* **DIRECTION A**
Reproduce the passage below on Mohamed Fahmy's time with Al Jazeera English, word for word, from "Egyptian government officials" to "in September 2013.".
* **DIRECTION B**
Carry on the account below of Mohamed Fahmy's work and arrest in Egypt, starting after its final sentence.

* **SOURCE**
============

Fahmy was born in Egypt and raised between Egypt and Kuwait, eventually moving to Montreal with his family in 1991. In 2003 he began working as a stringer, and eventually a reporter, during the Iraq War. He spent the majority of his career reporting from the Middle East, working as a producer for Dubai TV, a reporter for the New York Times, and eventually as a correspondent for CNN. In the summer of 2013, Fahmy was offered a position with AJE. However, by that time, Al Jazeera Arabic’s image in Egypt had begun to deteriorate.
Egyptian government officials perceived the network’s Arabic channel, Mubasher Misr, as a biased news source—and following former president Mohamed Morsi’s ouster, Egyptian security forces labeled the network a “mouthpiece for the Muslim Brotherhood,” painting it as a media branch for the group, and tantamount to a terrorist transmission. However, the English channel maintained a reputation of objectivity, distancing itself from its Arabic counterpart. Assured of a distinction between the English and Arabic networks, Fahmy joined AJE as its Cairo bureau chief in September 2013.
His tenure as bureau chief lasted less than three months. On December 29, security forces raided the temporary offices of AJE set up in a Marriott hotel room, and arrested Fahmy and Greste. The trio would later be dubbed the “Marriott Cell” by authorities who accused the journalists of working with the Muslim Brotherhood to undermine state security. Mohamed had been arrested at his home a few hours before.

============

* **INFORMATION PROVIDED**
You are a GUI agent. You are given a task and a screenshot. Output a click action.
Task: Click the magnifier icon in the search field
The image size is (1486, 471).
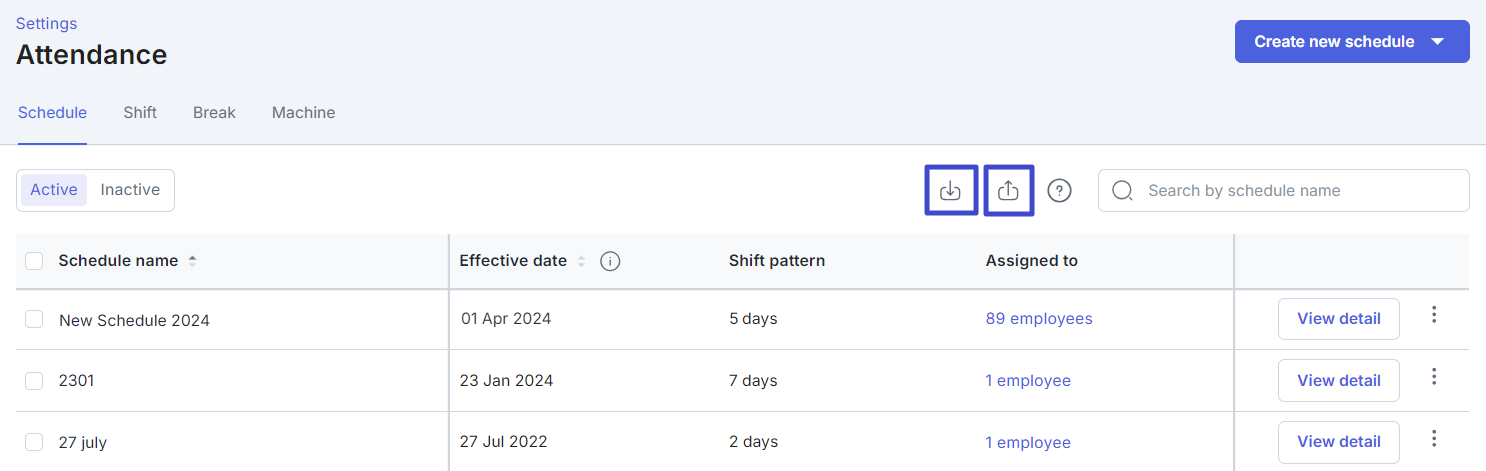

============

* **TASK ANSWER A**
Egyptian government officials perceived the network’s Arabic channel, Mubasher Misr, as a biased news source—and following former president Mohamed Morsi’s ouster, Egyptian security forces labeled the network a “mouthpiece for the Muslim Brotherhood,” painting it as a media branch for the group, and tantamount to a terrorist transmission. However, the English channel maintained a reputation of objectivity, distancing itself from its Arabic counterpart. Assured of a distinction between the English and Arabic networks, Fahmy joined AJE as its Cairo bureau chief in September 2013.

* **TASK ANSWER B**
Al Jazeera, for its part, seems to have shirked its responsibility toward its own correspondents. In September 2013, security forces had already raided and shut down Mubasher Misr. Just days later, AJE’s office was also raided, resulting in the confiscation of broadcast equipment and the arrest of Mostafa Hawa, the office’s financial manager.
In an email to senior management in Doha, dated September 5, 2013, AJE producer Heba Fahmy (unrelated to Mohamed) wrote, “I would like to stress that AJE is ‘not free’ to operate in Cairo, because the prosecution considers us as a channel without permits.” Management’s response was to set up the temporary office in the Marriott hotel.
Two days later, on his first day as bureau chief, Fahmy also voiced concern to management. In an email he wrote, “I would just like to suggest that I am willing to meet the lawyers myself to try and get a better picture of where we stand legally.”
Afaf Saoudi, an executive producer for AJE, responded to Fahmy: “I appreciate your concern about the legal issue but Doha management will deal with it from here. Please just focus on the production side at the moment and on how best we can tell the story with the limitations we have.”
However, none of it seems to have been dealt with, given that from September up until the December arrest, neither Fahmy, Greste, nor Mohamed ever held press cards, meaning that senior management never got their staff accredited.
Al Jazeera also failed to maintain a distinction between its Arabic and English networks. Footage produced by Fahmy and his AJE team was edited and broadcast over the Arabic channel. Upon seeing his footage aired on Mubasher Misr, Fahmy pointed it out to management and warned that “due to the security situation this action may come back to bite us.”
Farag Fathy Farag, the lawyer formerly representing Al Jazeera, quit the case in the middle of a court session back in May. “If I continued to work with Al Jazeera I would have been working against the journalists,” said Farag. “Al Jazeera was using my clients for self-promotion and endangered the reporters’ chance for freedom.”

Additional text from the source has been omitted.